A slow mischievous grin spread over Rivani’s face.

“Why, Baró, are you propositioning me?” When horror crossed his face yet again, she came to his aid. “I am teasing.”

She stood and moved in front of him, guiding his knees open with her legs so that she could stand between them.

She ran her hands over his shoulders and down his arms, taking his hands in hers.

His swallowed hers. His hands appeared rather more paw-like than the first time she held them.

The Magic would be changing them yet again.

Her heart twisted thinking about it but she did not say anything, knowing he would pull away in embarrassment.

“I have no illusions about the nature of coupling,” she said.

“Although you and I are not married, our arrangement looks like a Rivan marriage. You have been generous with your courtship gifts to the point of providing rather than persuading, and though we have not coupled, if I had to describe the nature of our relationship to another, I might call you my mate.” Rivani released one hand and brushed her fingers over his cheek.

“I would not object if we became mates in deed as well.”

“Would you not?” His gaze wandered back to her eyes when the epiphany settled a little.

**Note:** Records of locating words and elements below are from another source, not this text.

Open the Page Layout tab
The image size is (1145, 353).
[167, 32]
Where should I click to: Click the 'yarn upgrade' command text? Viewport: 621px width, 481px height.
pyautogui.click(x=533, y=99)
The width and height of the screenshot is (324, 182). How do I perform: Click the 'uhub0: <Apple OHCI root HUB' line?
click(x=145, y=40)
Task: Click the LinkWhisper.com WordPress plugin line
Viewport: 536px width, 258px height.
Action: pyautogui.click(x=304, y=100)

“With me?” he asked. “Like this?” He spread his free hand out as if to ask her to look once more.

He growled low in his throat, likely having difficulty with words.

“I am not a man,” he said. “I am the Fir’Darl,” he settled upon.

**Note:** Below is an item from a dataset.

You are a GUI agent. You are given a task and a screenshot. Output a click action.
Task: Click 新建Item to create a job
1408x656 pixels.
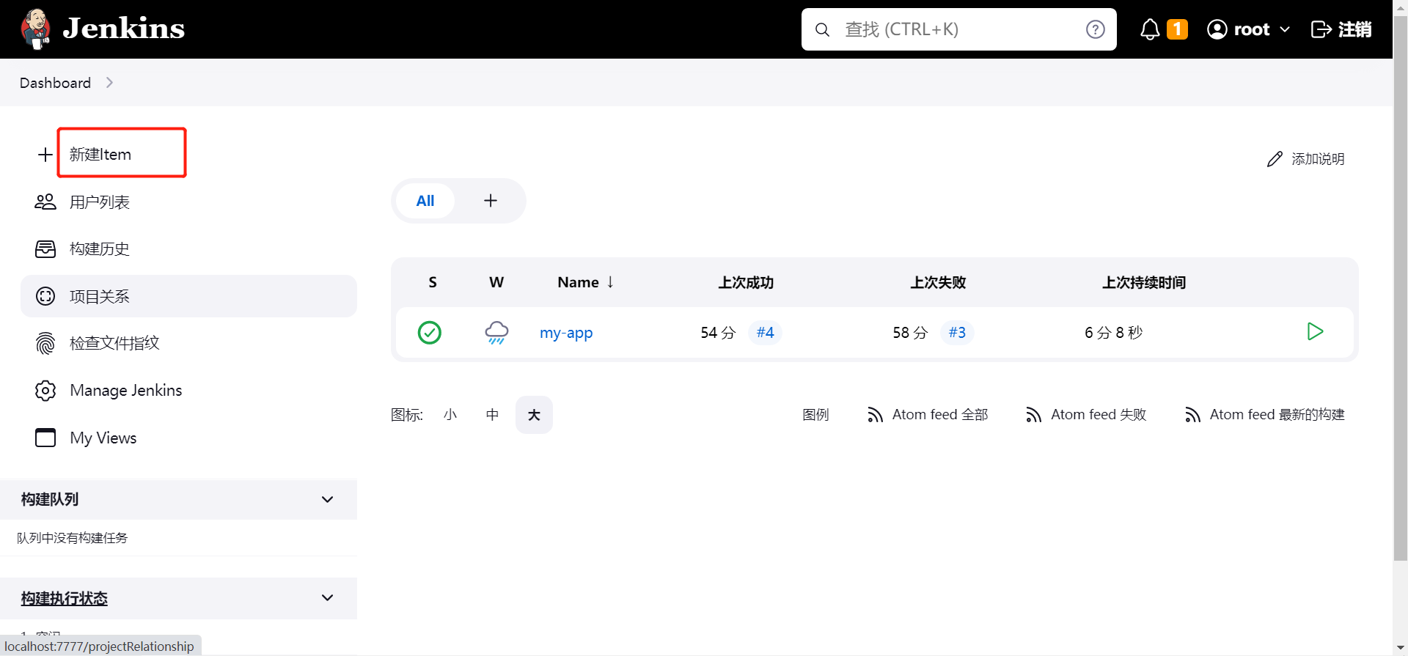100,155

“Y woldest not have thee deceived. Upon my soul, yf soul Y still pofsefs, Y woldest have thee safe from my corruptionne.”

Rivani bit down the urge to laugh. Her Baró tried so hard to look out for her. “And you think that I need you to make my choices, do you?”

“Y woldest not deygn to tell thee thine own mynd.”

Archaic in speech and out of the world for three centuries, her Baró far surpassed any man she had ever known in high-mindedness and progressive thought.

Though the centuries had been painful and lonely, they had given him the opportunity for significant introspection.

How many others would have taken his long years and concentrated on self-improvement? She admired him all the more for it.

She grew serious.

“Will you be okay? You have a history of not being treated kindly during such activities. I never want you to feel that this is a chore or a punishment. I only want you when you want me. We will take it at the pace you set.” She let his other hand go and ran her fingers through the curled fur around his head. “If you are unhappy, I will be also.”

“I have no fear of being with you. Not now anyway. We will see what happens when the time comes,” he answered. “You are kindness itself, Rivani. If I could not find both passion and peace with you in coupling, I could never find it in another.”

The sentiment warmed her, melted her, made her want him all the more.

Passion and peace. That was it, somehow phrased succinctly by her Baró in a language that was still new to him.

He was both her passion and her peace, the one who stirred her blood and the one who provided stability and security. She kissed the top of his head.

“The ribs will need to cook for several hours. Would you...” She hesitated but refused to be a coward. “That is, might you be agreeable to a little exploration of each other?”

The unusual hunger in Baró eyes, the possessiveness of his grasp on her, and the darkened complexion caused by his delighted embarrassment answered her. She kissed him again.

“Go, then, Baró, and make our bed, for I do not want to waste a moment.”